Noms régionaux : Elle est encore appelée « jacinthe sauvage », « scille penchée », « petite jacinthe », « endymion penché », « muguet bleu »[1]. Elle est également surnommée « bleuet des bois », « bleuet » ou « coucou » dans le Nord de la France. Mais aussi « martinet » en Île-de-France.

Elle forme dans les sous-bois de grands tapis bleus à la floraison.

Description[modifier | modifier le code]

grappe de fleurs courbée

La jacinthe des bois est une vivace haute de 20 à 40 centimètres. Elle a un bulbe de la taille d'une noisette qui est muni de racines contractiles qui le font glisser plus profondément dans des couches du sol plus humides. Ses feuilles basales linéaires, par groupe de 3 ou 6, sont dressées puis recourbées. De forme lancéolée, leur limbe a une largeur de 7 à 16 millimètres.

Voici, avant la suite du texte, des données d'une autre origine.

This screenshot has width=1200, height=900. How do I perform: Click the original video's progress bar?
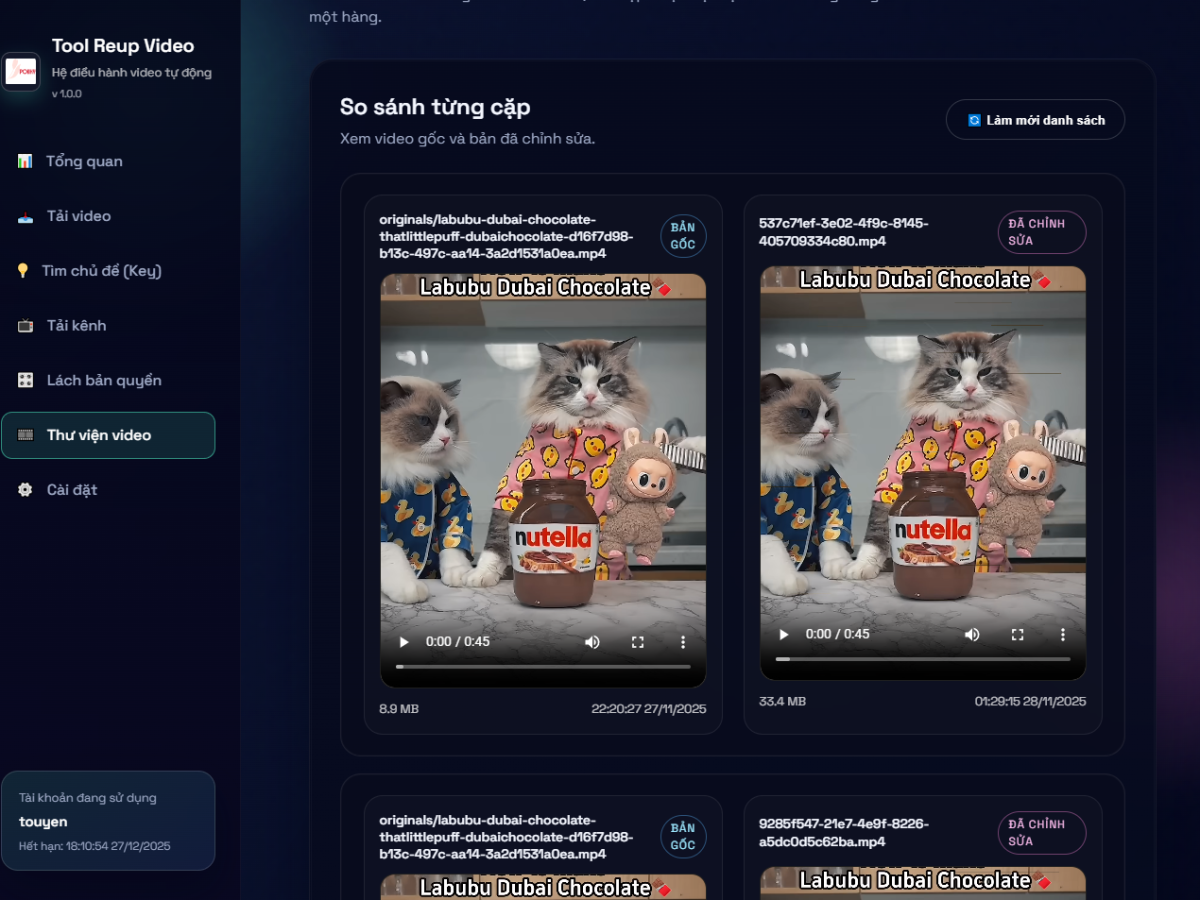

Lors de la floraison (avril à mai), les fleurs sont regroupées sur un racème unilatéral semi_pendant (généralement 5–12 fleurs, exceptionnellement 3–32) qui donne à la plante l'aspect de dormir. Leurs tépales sont bleu mauve, recourbés ou enroulés à leur extrémité, donnant à la fleur une forme d'entonnoir long de 14-18 mm, muni de deux bractées à la base. La hampe florale qui monte jusqu'à 500 mm persiste, sèche, après la disparition des feuilles en juin[2].

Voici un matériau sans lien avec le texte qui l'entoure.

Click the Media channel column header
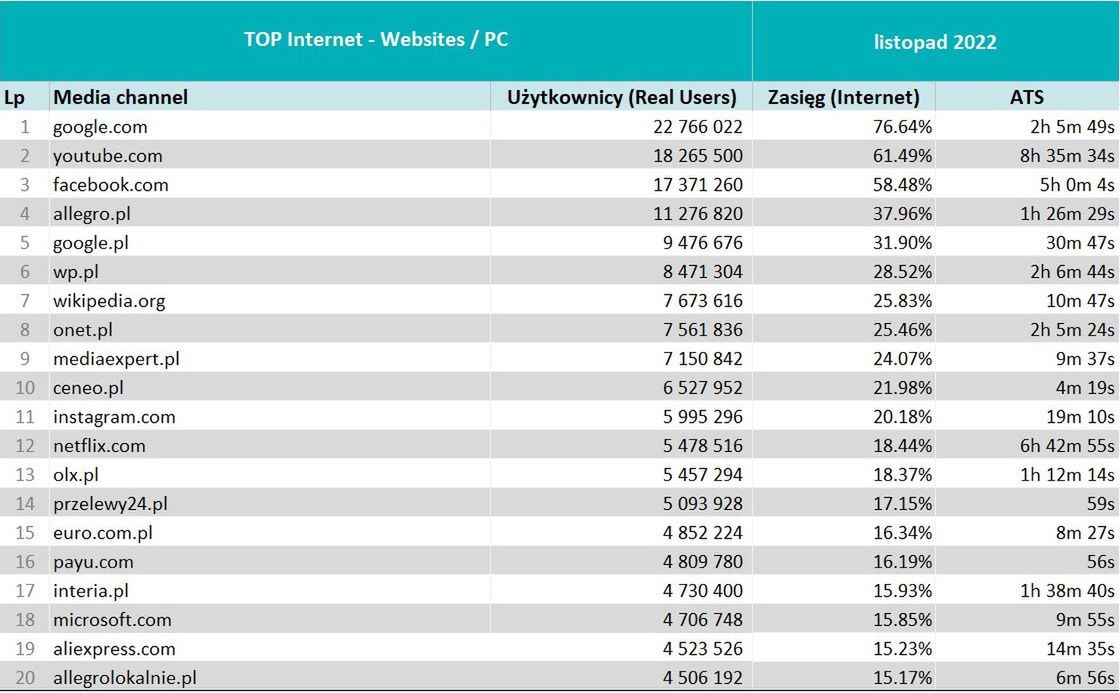The width and height of the screenshot is (1120, 693). point(120,97)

Répartition[modifier | modifier le code]

La jacinthe des bois vit essentiellement sous climat à forte influence atlantique. Elle est quasiment absente ailleurs. C'est en Europe une espèce indicatrice du climat océanique. Son aire de répartition globale comprend le nord-ouest de la péninsule Ibérique, l'ensemble des Îles Britanniques, ainsi que le nord, le centre et l'ouest de la France, et la Belgique. En Belgique elle est commune surtout à l'ouest (Ardennes flamandes et Bois de Hal, par exemple). La Grande-Bretagne abriterait un tiers des " bluebells " de la planète selon Landlife qui insiste sur la responsabilité de ce pays en matière de préservation de l'espèce, notamment face à des menaces telles que le changement climatique. Mais c'est la France qui abrite actuellement la majorité des populations de cette espèce, en particulier dans les forêts préservées de Picardie, de la région parisienne et de Normandie, dans l'ouest (Bretagne, Pays de Loire), dans le Centre, le Limousin et le Morvan ; où elle couvre parfois de très vastes surfaces en forte densité. Elle est également très présente dans le Nord-pas-de-Calais (Artois, Boulonnais, Avesnois, ainsi que dans les monts de Flandre dont les sous-bois entièrement bleus au printemps ont été décrits par Marguerite Yourcenar). Sa présence est plus localisée dans les Sud-Ouest et elle est absente dans les régions les plus à l'Est et dans le Sud-Est.

Ailleurs, comme dans l'ouest des Pays-Bas et le nord-ouest de l'Allemagne, la plante est vraisemblablement naturalisée. On la retrouve également dans l'est de l'Amérique du Nord. Les plantes introduites, notamment aux Pays-Bas, sont généralement des hybrides avec la jacinthe d'Espagne Hyacinthoides hispanica subsp. hispanica (Hyacinthoides ×massartiana)[3].

Habitat et écologie[modifier | modifier le code]

C'est une plante sciaphile et de demi-ombre, préférant les sols bien pourvus en humidité, moyennement riches en nutriments, profonds, moyennement acides à neutres, le plus souvent à texture limoneuse (limon pur ou argileux, sableux, caillouteux) et parfois des sols rocheux[4].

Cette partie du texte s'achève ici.